A probabilidade de algo improvável acontecer é uma das heranças da pandemia e um fator estressor de ansiedade. Incertezas e saídas de planos são quebras de sistemas. Por outro lado, a antifragilidade, teoria disruptiva inclusive para o mercado de capitais, de Nassim Taleb, encontra paralelos na psicologia positiva.

Segundo Taleb as incertezas são excelentes momentos para prosperar, assim como o crescimento pela dor que algumas pessoas vivenciam, após sofrerem grandes perdas. O antifrágil não é um fenômeno de resiliência onde o corpo pressionado volta a posição inicial, mas que prospera, cresce sob pressão, algo como uma resiliência 2.0, treinável. O professor Tal Ben Shahar, que criou o curso mais popular de Harvard, diz: “O papel da ciência da felicidade é nos ensinar quais condições podemos colocar em prática para aumentar a probabilidade de crescimento a partir das dificuldades”.

A ansiedade é útil, apesar de desconfortável, estimulando o indivíduo a entrar em ação, porém, em excesso, faz exatamente o oposto, congelando reações e transformando um estado em situação permanente, ultrapassando o efeito da funcionalidade.

Quase ninguém está realmente bem, é como se todos dançassem fora do compasso e alguns não fossem mais capazes de ouvir a música. Pode-se sentir ansioso a maioria do tempo sem nenhuma razão aparente e ter a sensação que nunca se está vivendo no presente, sempre em débito com a hora que o relógio mostra. Nostálgicos buscam nas lembranças alimento para a alma e, embora o presente seja necessário, recorrer aos momentos que congelamos na memória libera acesso para o imaginário tão bem protegido pelo nosso cérebro.
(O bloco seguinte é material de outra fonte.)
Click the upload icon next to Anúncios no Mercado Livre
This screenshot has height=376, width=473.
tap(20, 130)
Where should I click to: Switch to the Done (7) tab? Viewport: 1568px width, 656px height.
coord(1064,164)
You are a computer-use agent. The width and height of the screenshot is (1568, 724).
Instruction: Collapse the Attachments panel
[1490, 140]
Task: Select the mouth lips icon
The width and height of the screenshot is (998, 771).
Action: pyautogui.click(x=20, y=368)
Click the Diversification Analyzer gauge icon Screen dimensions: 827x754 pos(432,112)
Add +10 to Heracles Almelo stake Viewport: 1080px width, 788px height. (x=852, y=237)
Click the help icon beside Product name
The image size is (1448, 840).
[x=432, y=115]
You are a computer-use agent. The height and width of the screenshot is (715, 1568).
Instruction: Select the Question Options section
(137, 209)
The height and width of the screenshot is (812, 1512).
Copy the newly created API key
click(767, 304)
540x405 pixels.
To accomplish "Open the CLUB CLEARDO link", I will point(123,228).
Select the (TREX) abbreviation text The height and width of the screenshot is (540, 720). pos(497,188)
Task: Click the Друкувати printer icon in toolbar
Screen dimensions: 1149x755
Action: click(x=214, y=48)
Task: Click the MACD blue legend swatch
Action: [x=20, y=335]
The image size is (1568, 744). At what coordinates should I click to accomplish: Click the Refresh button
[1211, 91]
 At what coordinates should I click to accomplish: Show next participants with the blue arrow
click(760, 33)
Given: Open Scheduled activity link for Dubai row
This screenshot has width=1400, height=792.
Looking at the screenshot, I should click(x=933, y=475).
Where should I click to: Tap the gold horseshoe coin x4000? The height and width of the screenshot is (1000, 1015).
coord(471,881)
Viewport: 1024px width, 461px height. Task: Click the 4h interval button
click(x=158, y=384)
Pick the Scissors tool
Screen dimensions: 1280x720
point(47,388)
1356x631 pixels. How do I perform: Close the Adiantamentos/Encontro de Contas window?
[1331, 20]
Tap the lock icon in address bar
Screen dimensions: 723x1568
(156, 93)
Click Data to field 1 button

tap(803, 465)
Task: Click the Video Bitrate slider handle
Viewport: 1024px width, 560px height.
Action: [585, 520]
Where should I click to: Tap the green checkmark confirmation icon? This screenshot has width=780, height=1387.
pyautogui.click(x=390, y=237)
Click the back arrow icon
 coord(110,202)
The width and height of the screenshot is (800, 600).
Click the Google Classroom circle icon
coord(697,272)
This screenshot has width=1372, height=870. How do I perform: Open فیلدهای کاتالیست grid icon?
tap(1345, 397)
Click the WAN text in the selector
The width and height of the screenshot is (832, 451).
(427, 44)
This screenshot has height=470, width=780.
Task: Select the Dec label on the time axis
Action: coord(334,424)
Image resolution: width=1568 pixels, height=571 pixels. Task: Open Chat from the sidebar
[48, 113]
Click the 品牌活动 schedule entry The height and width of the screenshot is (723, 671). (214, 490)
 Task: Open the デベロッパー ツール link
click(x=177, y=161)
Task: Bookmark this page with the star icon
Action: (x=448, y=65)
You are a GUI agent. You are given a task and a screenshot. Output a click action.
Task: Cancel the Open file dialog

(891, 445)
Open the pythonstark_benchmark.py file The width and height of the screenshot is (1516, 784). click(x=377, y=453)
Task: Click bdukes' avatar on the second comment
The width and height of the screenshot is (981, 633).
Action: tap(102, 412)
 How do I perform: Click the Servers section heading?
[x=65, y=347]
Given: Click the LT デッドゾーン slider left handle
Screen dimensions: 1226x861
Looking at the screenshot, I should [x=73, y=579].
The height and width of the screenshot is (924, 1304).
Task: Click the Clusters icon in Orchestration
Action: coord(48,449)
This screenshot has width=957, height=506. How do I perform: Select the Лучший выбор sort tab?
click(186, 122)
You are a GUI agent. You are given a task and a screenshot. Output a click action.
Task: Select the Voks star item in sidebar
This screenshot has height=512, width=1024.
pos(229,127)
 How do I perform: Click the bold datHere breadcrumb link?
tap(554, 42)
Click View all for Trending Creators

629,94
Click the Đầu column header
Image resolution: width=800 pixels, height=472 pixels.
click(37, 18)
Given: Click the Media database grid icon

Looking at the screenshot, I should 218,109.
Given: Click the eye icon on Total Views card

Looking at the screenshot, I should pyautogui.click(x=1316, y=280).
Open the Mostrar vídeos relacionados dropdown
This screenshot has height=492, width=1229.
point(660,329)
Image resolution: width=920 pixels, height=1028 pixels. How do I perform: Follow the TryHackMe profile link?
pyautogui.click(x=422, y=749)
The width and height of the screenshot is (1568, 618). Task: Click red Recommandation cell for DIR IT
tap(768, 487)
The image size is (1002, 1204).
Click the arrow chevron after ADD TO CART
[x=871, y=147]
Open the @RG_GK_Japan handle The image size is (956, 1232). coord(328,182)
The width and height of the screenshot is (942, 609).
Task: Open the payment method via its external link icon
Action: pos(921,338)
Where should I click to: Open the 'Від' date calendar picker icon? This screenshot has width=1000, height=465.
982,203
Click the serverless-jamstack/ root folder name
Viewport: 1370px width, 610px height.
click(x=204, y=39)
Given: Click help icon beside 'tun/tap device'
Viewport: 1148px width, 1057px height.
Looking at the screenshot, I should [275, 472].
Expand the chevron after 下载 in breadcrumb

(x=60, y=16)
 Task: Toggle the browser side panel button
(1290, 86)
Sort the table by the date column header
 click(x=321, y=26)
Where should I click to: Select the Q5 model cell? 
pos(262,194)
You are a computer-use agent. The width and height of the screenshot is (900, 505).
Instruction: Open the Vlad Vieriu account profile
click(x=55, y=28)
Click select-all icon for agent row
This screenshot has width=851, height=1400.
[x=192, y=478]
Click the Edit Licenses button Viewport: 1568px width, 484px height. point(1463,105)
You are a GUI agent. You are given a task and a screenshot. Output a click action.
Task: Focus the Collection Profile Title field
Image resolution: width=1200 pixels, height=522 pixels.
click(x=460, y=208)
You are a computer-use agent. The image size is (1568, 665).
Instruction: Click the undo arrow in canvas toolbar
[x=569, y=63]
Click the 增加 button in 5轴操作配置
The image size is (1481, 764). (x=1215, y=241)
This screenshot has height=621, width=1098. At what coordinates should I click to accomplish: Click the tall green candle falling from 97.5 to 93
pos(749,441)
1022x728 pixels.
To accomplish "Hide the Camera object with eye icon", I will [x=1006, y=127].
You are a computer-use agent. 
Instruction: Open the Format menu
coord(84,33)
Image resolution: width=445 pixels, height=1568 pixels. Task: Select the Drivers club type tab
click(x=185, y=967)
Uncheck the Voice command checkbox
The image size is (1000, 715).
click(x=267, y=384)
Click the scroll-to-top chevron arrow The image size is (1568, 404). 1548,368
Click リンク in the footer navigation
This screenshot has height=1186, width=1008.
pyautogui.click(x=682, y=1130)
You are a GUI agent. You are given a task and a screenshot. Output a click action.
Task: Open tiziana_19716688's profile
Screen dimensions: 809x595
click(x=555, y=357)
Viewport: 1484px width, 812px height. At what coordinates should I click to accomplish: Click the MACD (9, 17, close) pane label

“O mundo está passando por um período de turbulência e incerteza. Quando a vida parece caótica, nossas mentes naturalmente se voltam para experiências mais reconfortantes do passado e não há nada de negativo nisso”, diz o Dr. Clay Routledge especialista em psicologia existencial (The Well). Sem excessos, mas precisamos acessar todo o arsenal que nos faz bem.

Felicidade, às vezes, é só uma questão de equalizar as dores e reduzir o que nos consome a alegria. Gente feliz fica com raiva, triste, ansiosa; mas não fica lá!